With respect to November 2, the ZeniMax Defendants do not dispute defending counsel’s declaration that he offered to let the ZeniMax Defendants continue the deposition with the court reporter, rather than wait for the replacement videographer. (Arledge Decl. ¶ 10.) The ZeniMax Defendants refused the offer. (Arledge Decl. ¶ 10.) Under the circumstances, the Court finds defending counsel was substantially justified in refusing to allow the deposition to proceed after such reasonable offer was declined.  The deposition could have gone forward and been fully documented and transcribed by the court reporter.  Insofar as the ZeniMax defendants believed a videorecording was of paramount importance to proceed, as the deposing parties, the ZeniMax Defendants were responsible for ensuring that the videographer was available to stay for the entire deposition.

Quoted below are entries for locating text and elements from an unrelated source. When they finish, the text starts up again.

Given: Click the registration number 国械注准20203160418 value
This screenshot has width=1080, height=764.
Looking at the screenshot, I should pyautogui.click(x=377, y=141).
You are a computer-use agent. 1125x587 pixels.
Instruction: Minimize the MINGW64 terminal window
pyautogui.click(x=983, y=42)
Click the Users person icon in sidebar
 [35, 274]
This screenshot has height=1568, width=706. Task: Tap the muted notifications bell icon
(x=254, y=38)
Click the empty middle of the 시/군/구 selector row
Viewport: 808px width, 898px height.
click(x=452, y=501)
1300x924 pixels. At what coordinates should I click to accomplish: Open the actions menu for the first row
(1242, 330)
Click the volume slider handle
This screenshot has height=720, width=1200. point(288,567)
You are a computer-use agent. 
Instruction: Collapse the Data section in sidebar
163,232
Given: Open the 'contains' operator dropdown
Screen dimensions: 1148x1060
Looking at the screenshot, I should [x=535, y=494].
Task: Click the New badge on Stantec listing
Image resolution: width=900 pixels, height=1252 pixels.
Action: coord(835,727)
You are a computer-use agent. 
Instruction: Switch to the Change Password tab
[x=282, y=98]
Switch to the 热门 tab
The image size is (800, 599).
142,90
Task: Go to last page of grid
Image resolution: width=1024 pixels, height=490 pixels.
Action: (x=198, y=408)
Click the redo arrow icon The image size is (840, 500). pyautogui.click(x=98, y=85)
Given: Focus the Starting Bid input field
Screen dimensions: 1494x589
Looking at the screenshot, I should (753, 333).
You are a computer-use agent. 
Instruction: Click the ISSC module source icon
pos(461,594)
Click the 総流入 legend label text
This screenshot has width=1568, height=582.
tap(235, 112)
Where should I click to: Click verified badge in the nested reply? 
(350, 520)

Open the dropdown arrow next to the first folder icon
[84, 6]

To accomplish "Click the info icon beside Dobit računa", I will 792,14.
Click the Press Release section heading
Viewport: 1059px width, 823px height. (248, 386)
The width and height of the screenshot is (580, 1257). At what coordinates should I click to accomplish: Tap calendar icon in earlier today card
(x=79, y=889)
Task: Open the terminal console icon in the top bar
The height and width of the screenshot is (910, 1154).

Given that the deposition had started at 9:22 a.m. (Arledge Decl. ¶ 5 & Ex. 1 at 6), counsel for the ZeniMax defendants had all day to communicate the intention potentially to extend the deposition past 6:00 p.m. and make videographer arrangements accordingly.  Candler and defending counsel were thus substantially justified in declining to wait around for a replacement videographer for an uncertain period of time after the ZeniMax Defendants refused the reasonable offer to continue the deposition with a court reporter.

 

Finally, even assuming, arguendo, that Candler and defending counsel did not act with substantial justification, the requested monetary sanctions for hotel expenses and motion fees and costs expended in pursuit of those hotel expenses is not warranted.  The ZeniMax Defendants planned to depose Candler for a “long day” on November 2, with the understanding that such deposition might potentially extend to November 3. (Naydonov Decl. ¶ 4 & Ex. A at 98:23-24; see also Reply at 8:18-21 [“All the parties, including Mr. Candler, thus understood that a ‘long, full day’ on November 2, 2022 meant that Mr. Candler’s deposition would end past 6:25 p.m....) Accordingly, irrespective of whether Candler’s deposition had continued on and been completed after 6:25 p.m. on November 2 or had resumed the following day on November 3, the ZeniMax Defendants would have incurred hotel costs on November 2. The November 2 hotel costs cannot be attributed to defending counsel’s refusal to produce Candler for deposition on November 3.  Indeed, it appears counsel for the ZeniMax Defendants incurred an additional night of hotel expenses on November 3, suggesting the November 2 hotel stay was not caused by Candler and defending counsel’s decision to end the deposition on November 2.  (See Samet Decl. ¶ 5 & Ex. B [Virgin Hotels Las Vegas Bill for 10/31/22 through 11/3/22].)

 

For all the foregoing reasons, the motion is DENIED.